7. A Remarkable Coin

In this MathLab, the entire class works together as one large team. The students are simply asked to produce a coin that, after say 6 consecutive flips, came up heads on every single one!

Probabilistically, we need at least 2^6 or 64 coins. To be safe, we collect some 80 to 100 coins. Thus, each one of 20 students can flip 4 or 5 coins. After each flip, only those that came up heads are kept for the next flip. Sure enough (well, almost sure enough!) there will be at least one coin of the original 80 that came up heads six consecutive times!

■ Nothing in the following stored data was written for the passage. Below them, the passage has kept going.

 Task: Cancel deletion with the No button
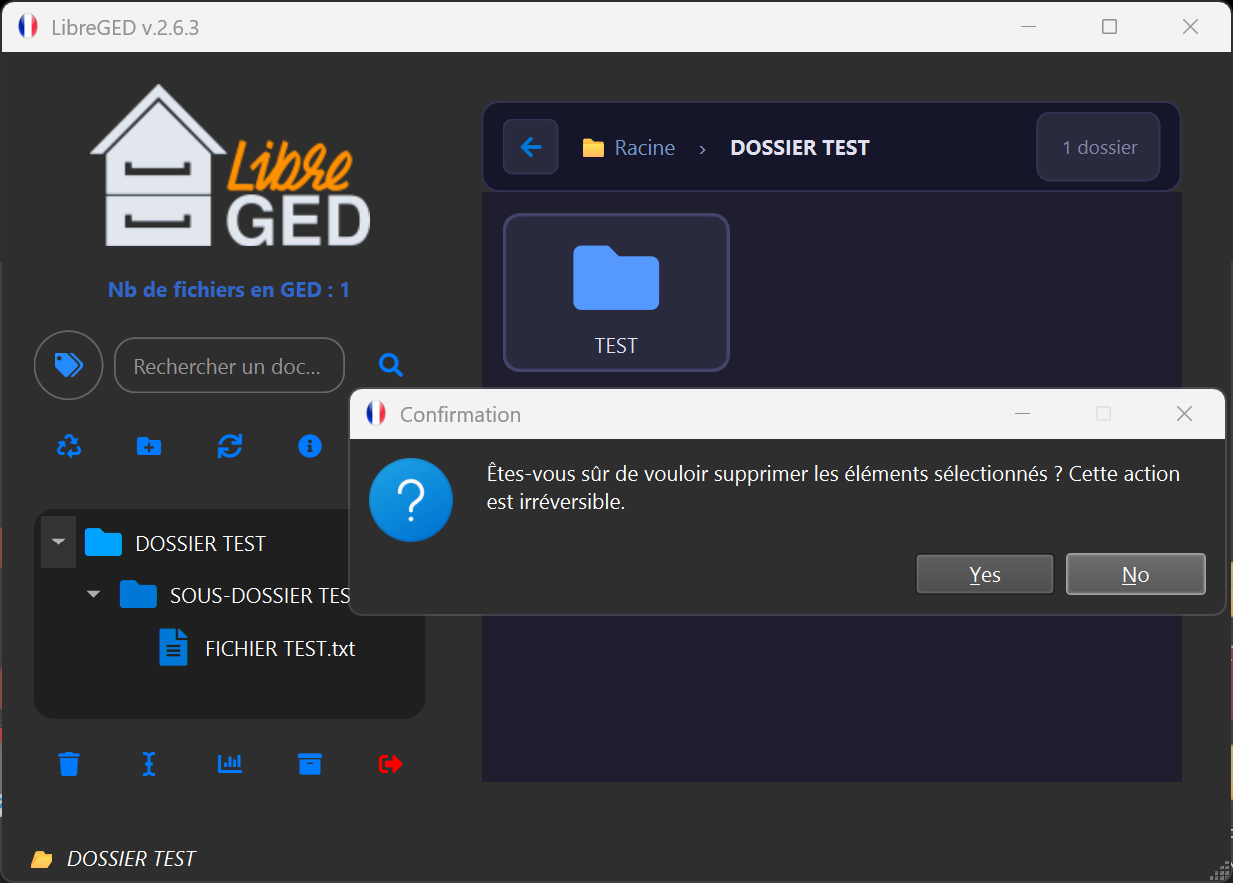click(1135, 575)
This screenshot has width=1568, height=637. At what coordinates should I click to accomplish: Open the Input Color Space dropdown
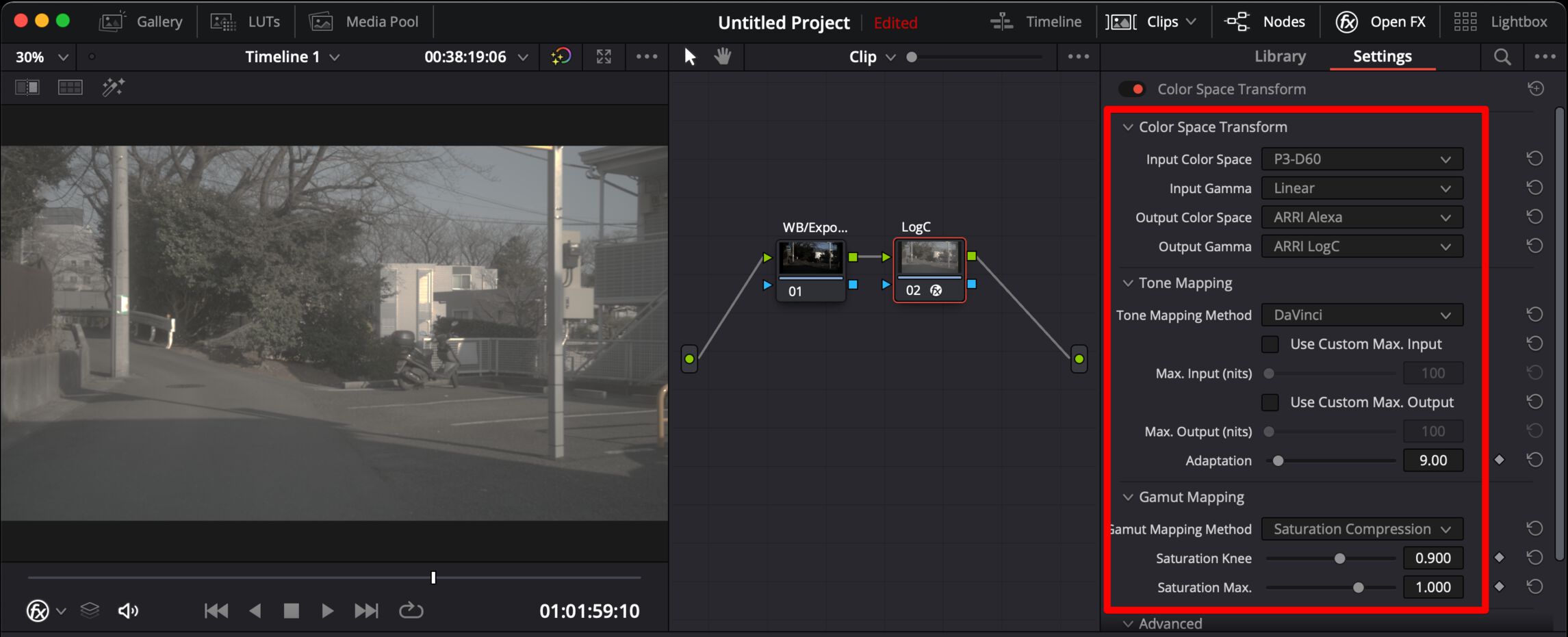point(1361,159)
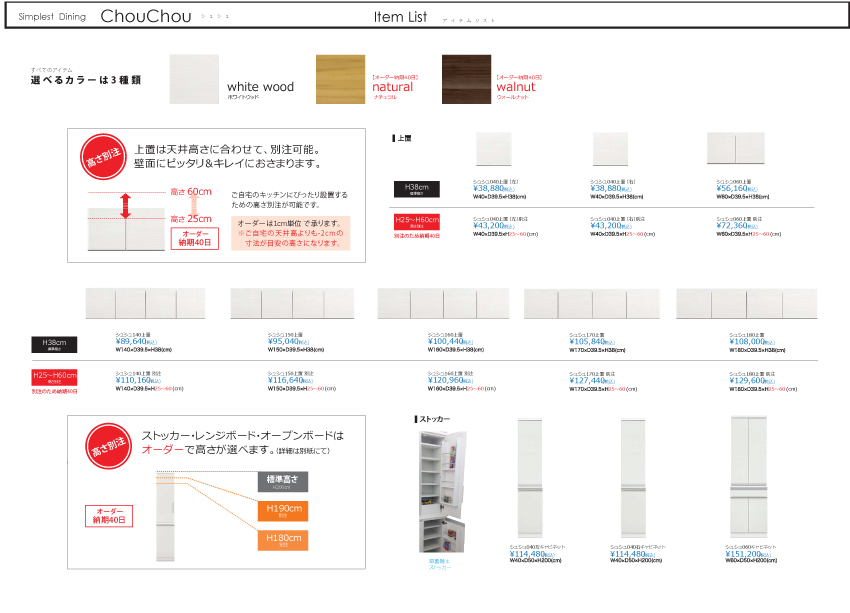Viewport: 850px width, 613px height.
Task: Open the ¥56,160 W80 upper cabinet image
Action: (x=735, y=149)
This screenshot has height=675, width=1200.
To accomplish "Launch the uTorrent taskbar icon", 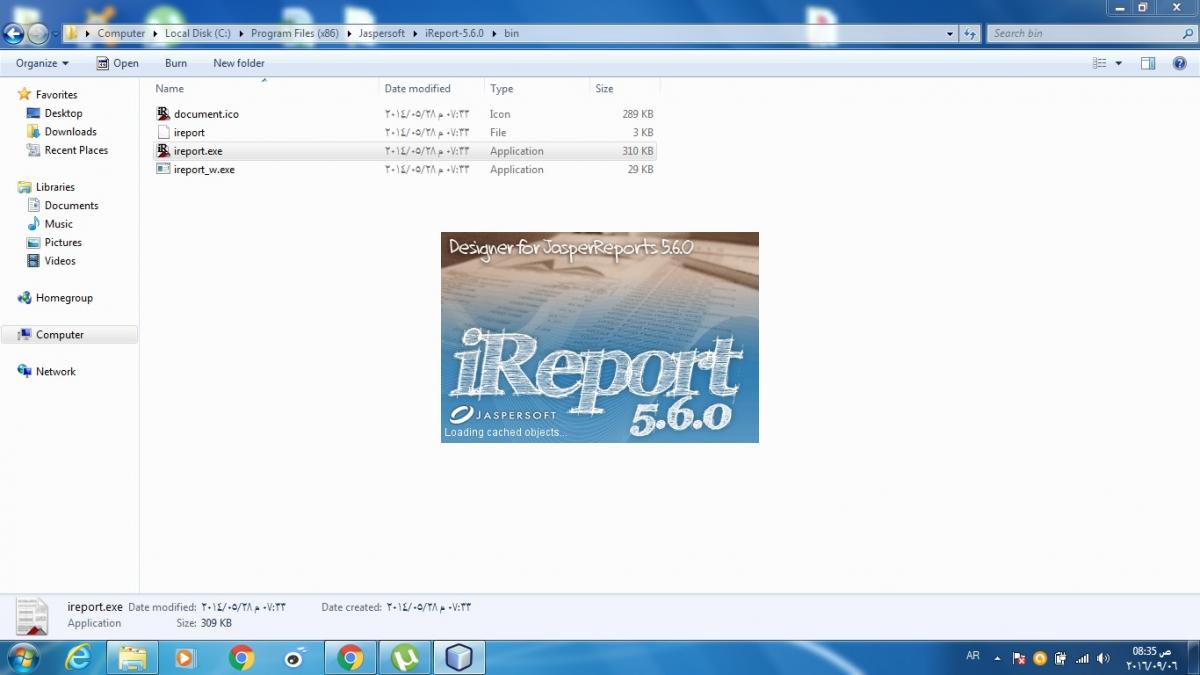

Of course, many variations on this theme are obvious, such as we could also keep track of the coins that kept coming up tails; we can ask for 8 (or any number) in a row, etc., but we’d need more coins to start with. Over time, it would be cool for schools to eventually exhibit a coin in a display case with a caption something to the effect that, “This coin came up heads for 18 consecutive flips on Thursday, May 10, 2012.”

Students will learn something profound about probability theory. Perhaps the main point is that, while it is difficult to make a particular coin flip heads 6 to 8 times in a row, it is actually pretty easy to produce some coin that does so. By the way, students should be convinced that any winning coin is indeed a “fair coin” by recording its outcomes for many more flips after its remarkable run. The result is likely to be very unremarkable!

We see again that all three MathLab criteria are present in this activity:

Q. The object is to produce a coin that flipped heads 6 consecutive times.

R. To produce such a coin requires that we begin with a lot of coins. Probabilistically, if we begin with 64 coins, roughly 32 will flip heads. Of these, roughly 16 will flip heads after the second flip. Then about 8 of 16, then about 4 of 8, then about 2 of 4, then about 1 of 2. … But, to be safe, we should begin with many more than 64.

V. This activity is verified when, indeed, at least one coin fulfills the request.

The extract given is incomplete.